Cabernet Franc is one of the major black grape varieties worldwide. It is principally grown for blending with Cabernet Sauvignon and Merlot in the Bordeaux style, but can also be vinified alone, as in the Loire’s Chinon. In addition to being used in blends and produced as a Varietal in Canada and the United States, it is sometimes made into ice wine in those regions.
Cabernet Franc is lighter than Cabernet Sauvignon, making a bright pale red wine that contributes finesse and lends a Peppery perfume to blends with more robust grapes. Depending on the growing region and style of wine, additional aromas can include tobacco, raspberry, bell pepper, cassis and violets.
Records of Cabernet Franc in Bordeaux go back to the end of the 18th century, although it was planted in Loire long before that time. DNA analysis indicates that Cabernet Franc is one of two parents of Cabernet Sauvignon, Merlot, and Carménère.
In general, Cabernet Franc is very similar to Cabernet Sauvignon, but buds and ripens at least a week earlier. This trait allows the vine to thrive in slightly cooler climates than Cabernet Sauvignon, such as the Loire Valley. In Bordeaux, plantings of Cabernet Franc are treated as an “insurance policy” against inclement weather close to harvest that may damage plantings of Cabernet Sauvignon. Its early budding does pose the viticultural hazard of coulure early in the growing season. The vine is vigorous and upright, with dark-green, 5-lobed leaves. The winged bunches are elongated and small-medium in size. The berries are quite small and blue-black in color, with fairly thin skins. The Cabernet Franc grapevine is more prone to mutation than Cabernet Sauvignon, less so than Pinot Noir.

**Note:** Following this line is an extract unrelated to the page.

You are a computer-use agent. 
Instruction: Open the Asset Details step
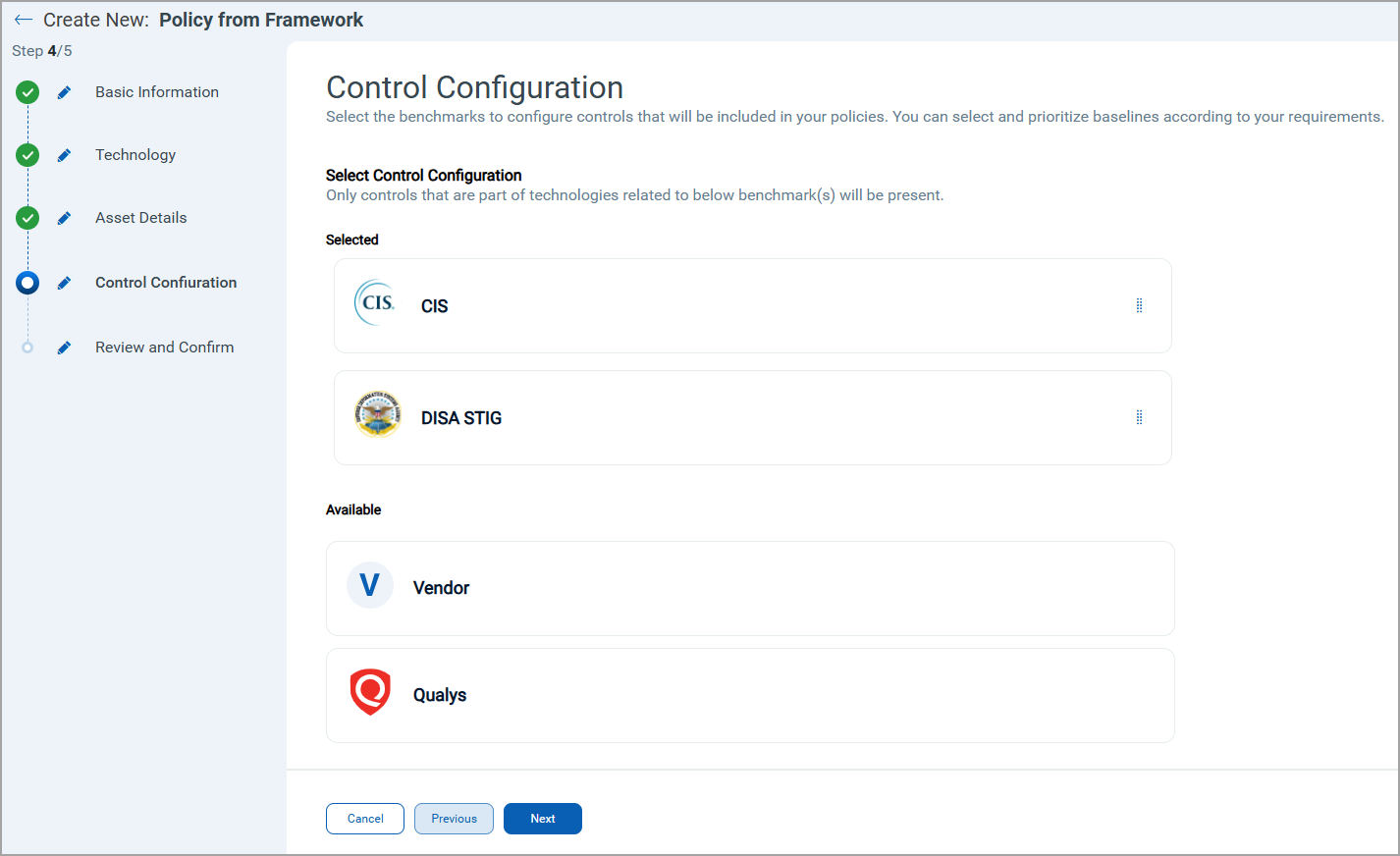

Cabernet Franc can adapt to a wide variety of vineyard soil types but seems to thrive in Sandy, chalk soils, producing heavier, more full-bodied wines there. In the Loire Valley, terroir-based differences can be perceived between wines made from grapes grown in gravel terraces versus slopes. The grape is highly yield sensitive, with over-cropping producing wines with more green, vegetal notes. By Wikipedia.
Petit Verdot is a variety of red wine grape, principally used in classic Bordeaux blends. It ripens much later than the other varieties in Bordeaux, often too late, so it fell out of favour in its home region. When it does ripen it adds tannin, colour and flavour, in small amounts, to the blend. Petit verdot has attracted attention among winemakers in the New World, where it ripens more reliably and has been made into single varietal wine. It is also useful in ‘stiffening’ the mid palate of Cabernet Sauvignon blends.
When young its aromas have been likened to banana and pencil shavings. Strong tones of violet and leather develop as it matures.
The leaves have three to five lobes with a distinctively elongated central lobe. The small, cylindrical bunches are winged, with small black berries.
The name Petit Verdot refers to one of the main problems with the grape, that often the berries fail to develop properly without the right weather during flowering. It also refers to the late ripening which usually comes too late for the Bordeaux climate. Petit Verdot also has a peculiar characteristic in that it produces more than two clusters per shoot. By Wikipedia.